Taquine, elle secoua doucement son bras.
“Mais je doute que cinq dragons d’or fasse naître un miracle. Je te l’ai dit, les mouchoirs doivent être en train de croupir au fond du port.”
Elle soupira, soudainement exténuée. À l’horizon, l’orage roulait et avec lui l’espoir que le départ soit repoussé. “Demain,” priait-elle. “Faîtes que cela soit demain.” Les nuages enflaient. Le gris était devenu sombre, presque noir. Les éclairs ne zébraient pas encore le ciel, mais le tonnerre, lointain, grondait. “Demain.” Elle en était presque persuadée. On ne pouvait pas partir par ce temps.
Une grande exclamation manqua de la faire sursauter. Un des marins s’était vivement redressé, les mouchoirs entre ses doigts comme des drapeaux.
“Incroyable,” s’émerveilla Vaelle tandis qu’il accourait vers eux. “Cinq dragons, c’est donc le prix d’un miracle ! Merci !” Elle sera vivement la main de son sauveur du jour. “Pour votre peine, voilà cinq dragons d’or de plus.”
L’avarice était un trait de caractère des Celtigar. Elle s’était toujours fermement opposée à lui, au risque de paraître à l’inverse trop dépensière. Mais elle ne pouvait souffrir d’être pingre.
Ravi de sa bonne affaire, le matelot prit congés tandis que la valyrienne dénouait les mouchoirs qu’elle avait attachés ensemble.
“Voilà le tien.” Elle le posa dans sa paume. “Je n’avais plus de fil bleu,” s’excusa-t-elle. “Mais j’ai toujours pensé que le rouge t’allait mieux.”

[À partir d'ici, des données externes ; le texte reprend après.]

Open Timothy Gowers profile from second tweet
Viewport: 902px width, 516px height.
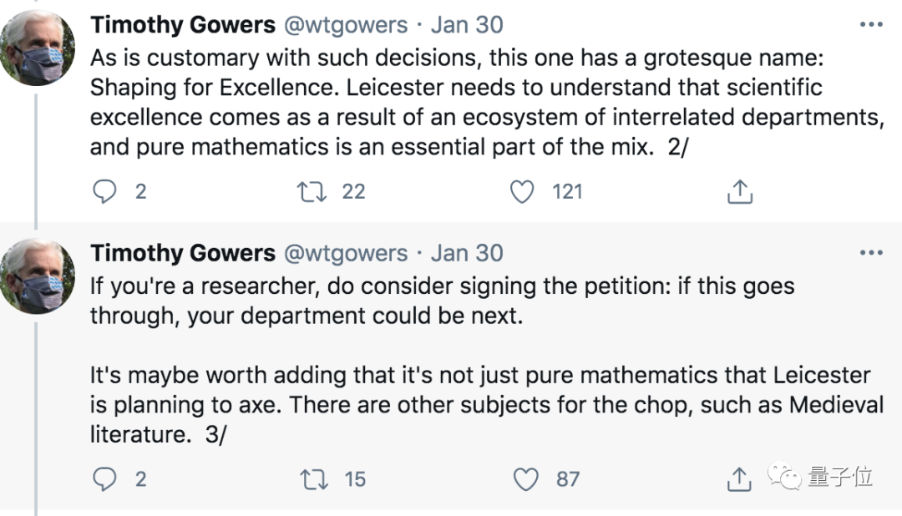coord(183,253)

L’hippocampe ne nageait pas dans des flots turquoises, mais cramoisis.
Un homme qui lui faisait de grands gestes lui fit froncer les sourcils, jusqu’à ce qu’elle reconnaisse Porrick qui trottinait jusqu’à eux. Il tenait son chapeau sur sa tête pour l’empêcher de s’envoler. Ses cheveux gris s’agitaient contre ses joues barbues comme des ailes de mouette.
“Lady Velaryon, il faut nous dépêcher ! Lord Velaryon songe à avancer le départ pour mettre les voiles avant que l’orage n’éclate !”
À défaut des cieux, c’était son cœur qui éclatait. Elle pouvait sentir les morceaux se détacher pour tomber, inertes, dans ses entrailles. Le temps lui manquait. Elle se sentait blêmir. D’instinct, sa main se porta à son ventre.
“Je -.”
Elle s’interrompit, accrochant ses yeux à ceux d’Aurane.
“Alors, il faut se dire au revoir.”
Elle recula d’un pas. Révérença. Pas de pleurs, pas de plainte vaine. C’était avec un sourire qu’elle verrait partir la voile qui l’emmenait. Un jour, peut-être, sentirait-il le prix d’un cœur qui le comprenait et ce qu’on souffrait de le perdre.
“Je penserai à toi.”
“Reviens. Revenez.” En attendant, c’était elle qui partait. Vers d’autres au-revoirs.